Supernova richtet sich eher an diejenigen, die intensive ermüdende Gespräche über Krankheiten mögen und nicht viele Szenen brauchen, die den beginnenden geistigen Verfall skizzieren. Es ist einfach schade, wie viel Potenzial für einen guten Film hier verschenkt wurde. Trotzdem sind die Darbietungen der beiden Hauptdarsteller das Highlight des Films. Beide haben ihren eigenen Zugang zu der Demenz-Thematik gefunden. Sie spielen liebevolle Partner, die die Liebe zueinander auf ihre besondere Art ausdrücken. Sam (Colin Firth, Mamma Mia!) ist der aufopferungsvolle starke Partner, der an seine Grenzen stößt und trotzdem bereit ist noch viel mehr zu tragen, als er jetzt schon auf seinen Schultern tragen muss. Tusker dagegen möchte niemandem zu Last fallen und trifft schon Vorkehrungen für seine spätere hilflose Zukunft. Beide Schauspieler machen wirklich einen guten Job und können absolut gar nichts für das pessimistische, unausgereifte Drehbuch.

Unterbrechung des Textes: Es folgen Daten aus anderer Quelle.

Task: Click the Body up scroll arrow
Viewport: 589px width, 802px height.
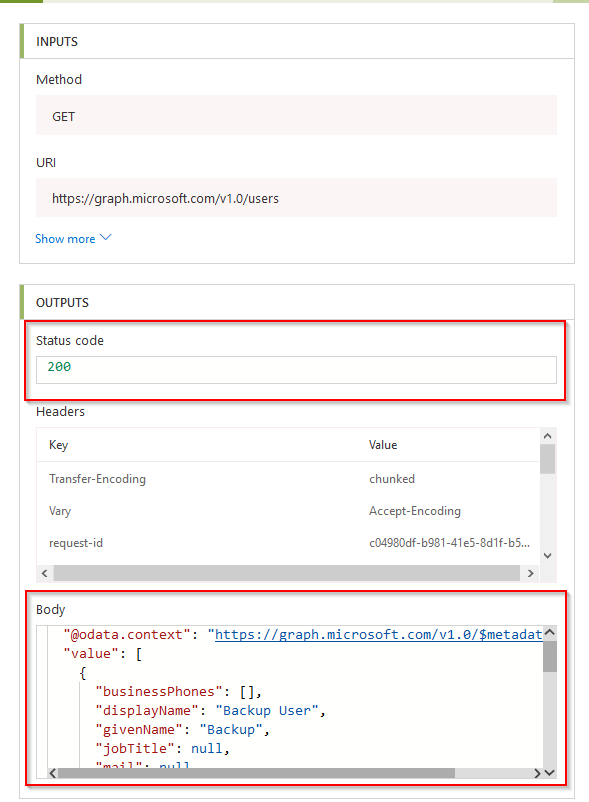Action: click(550, 633)

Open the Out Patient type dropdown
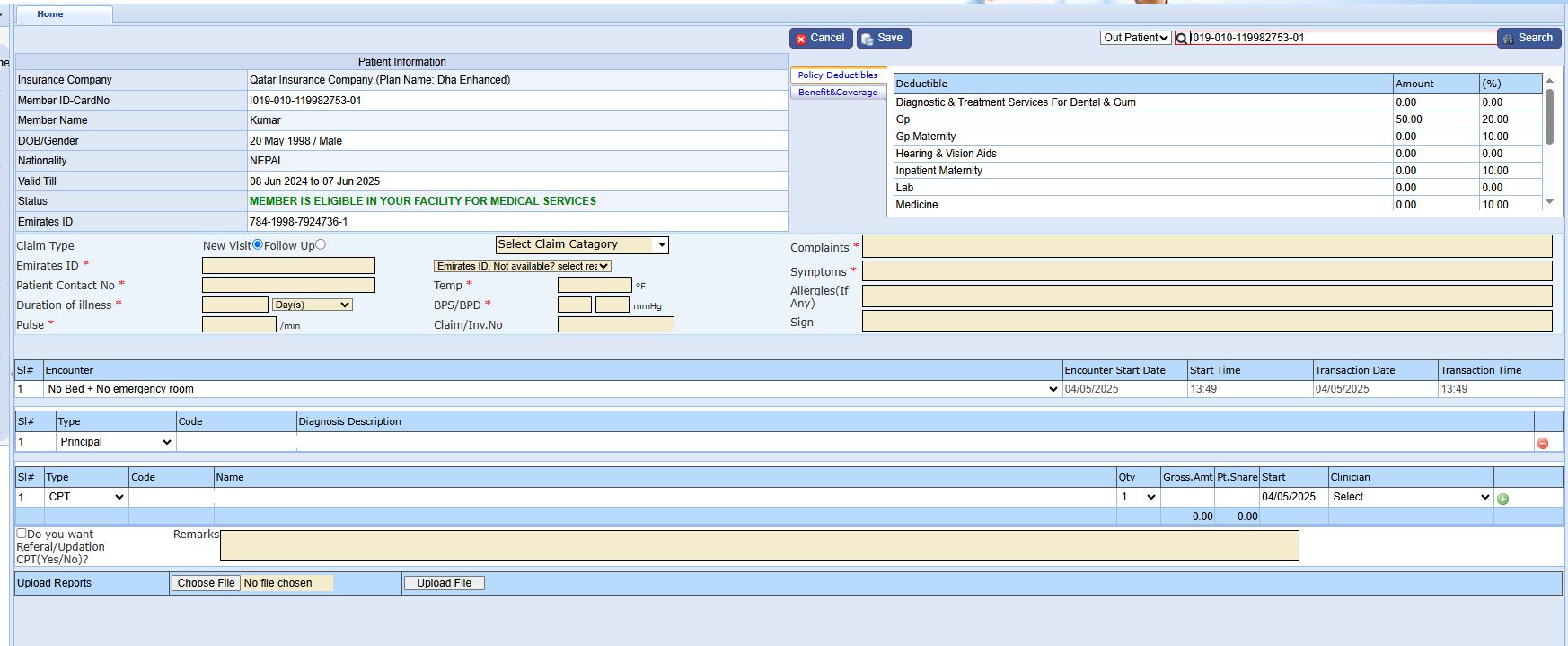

Das Leben gehört den Lebenden, darum ist es schade, dass der Film nicht ein paar lebensbejahende Aufnahmen enthält und leider eine Hauptfigur hat, die sich am liebsten lebendig begraben würde. Sogar die Musik während des Roadtrips hört sich eher an, wie ein Trauermarsch. Dabei wäre es ein leichtes gewesen ein paar Szenen einzustreuen, die einen Menschen darstellen, der das Leben genießt, auch wenn nur für ein paar Stunden. Um so größer wäre der Kontrast zu späteren Traurigkeit und umso mehr könnte man die Beweggründe der Figur nachvollziehen. Bedauerlicherweise verschwendet die Hauptfigur die wertvolle Lebenszeit, die sie eigentlich erst Recht auskosten müsste, solange es noch geht.